[SUPPLIED DATA — start]

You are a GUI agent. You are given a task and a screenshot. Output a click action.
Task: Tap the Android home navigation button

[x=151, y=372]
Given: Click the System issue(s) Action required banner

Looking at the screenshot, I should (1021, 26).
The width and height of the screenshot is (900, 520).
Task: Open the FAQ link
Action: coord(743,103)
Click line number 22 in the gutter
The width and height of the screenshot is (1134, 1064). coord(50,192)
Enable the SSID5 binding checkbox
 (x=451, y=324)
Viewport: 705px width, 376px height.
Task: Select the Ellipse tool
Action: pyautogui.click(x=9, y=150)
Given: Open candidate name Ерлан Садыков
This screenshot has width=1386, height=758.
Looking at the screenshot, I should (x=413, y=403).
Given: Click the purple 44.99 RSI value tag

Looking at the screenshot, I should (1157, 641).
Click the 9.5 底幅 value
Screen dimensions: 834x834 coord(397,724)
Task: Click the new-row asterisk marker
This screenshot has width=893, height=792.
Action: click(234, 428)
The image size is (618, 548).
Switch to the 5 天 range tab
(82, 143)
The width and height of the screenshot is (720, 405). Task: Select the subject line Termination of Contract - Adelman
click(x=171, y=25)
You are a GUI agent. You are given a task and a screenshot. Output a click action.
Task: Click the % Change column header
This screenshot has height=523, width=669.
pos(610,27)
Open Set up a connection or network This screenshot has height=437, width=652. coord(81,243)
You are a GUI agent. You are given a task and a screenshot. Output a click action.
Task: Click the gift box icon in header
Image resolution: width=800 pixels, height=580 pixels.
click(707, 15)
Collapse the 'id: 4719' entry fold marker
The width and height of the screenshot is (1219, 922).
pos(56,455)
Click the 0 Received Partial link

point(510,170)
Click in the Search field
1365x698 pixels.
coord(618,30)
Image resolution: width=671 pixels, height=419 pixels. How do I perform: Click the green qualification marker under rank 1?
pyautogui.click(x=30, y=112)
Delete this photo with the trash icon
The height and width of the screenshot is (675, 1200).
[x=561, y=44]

[SUPPLIED DATA — finish]

» WORK REQUIRED:
Please copy out every line shown above, exactly.

» EXERCISE SOLUTION:
You are a GUI agent. You are given a task and a screenshot. Output a click action.
Task: Tap the Android home navigation button

[x=151, y=372]
Given: Click the System issue(s) Action required banner

Looking at the screenshot, I should (1021, 26).
The width and height of the screenshot is (900, 520).
Task: Open the FAQ link
Action: coord(743,103)
Click line number 22 in the gutter
The width and height of the screenshot is (1134, 1064). coord(50,192)
Enable the SSID5 binding checkbox
 (x=451, y=324)
Viewport: 705px width, 376px height.
Task: Select the Ellipse tool
Action: pyautogui.click(x=9, y=150)
Given: Open candidate name Ерлан Садыков
This screenshot has width=1386, height=758.
Looking at the screenshot, I should (x=413, y=403).
Given: Click the purple 44.99 RSI value tag

Looking at the screenshot, I should (1157, 641).
Click the 9.5 底幅 value
Screen dimensions: 834x834 coord(397,724)
Task: Click the new-row asterisk marker
This screenshot has width=893, height=792.
Action: click(234, 428)
The image size is (618, 548).
Switch to the 5 天 range tab
(82, 143)
The width and height of the screenshot is (720, 405). Task: Select the subject line Termination of Contract - Adelman
click(x=171, y=25)
You are a GUI agent. You are given a task and a screenshot. Output a click action.
Task: Click the % Change column header
This screenshot has height=523, width=669.
pos(610,27)
Open Set up a connection or network This screenshot has height=437, width=652. coord(81,243)
You are a GUI agent. You are given a task and a screenshot. Output a click action.
Task: Click the gift box icon in header
Image resolution: width=800 pixels, height=580 pixels.
click(707, 15)
Collapse the 'id: 4719' entry fold marker
The width and height of the screenshot is (1219, 922).
pos(56,455)
Click the 0 Received Partial link

point(510,170)
Click in the Search field
1365x698 pixels.
coord(618,30)
Image resolution: width=671 pixels, height=419 pixels. How do I perform: Click the green qualification marker under rank 1?
pyautogui.click(x=30, y=112)
Delete this photo with the trash icon
The height and width of the screenshot is (675, 1200).
[x=561, y=44]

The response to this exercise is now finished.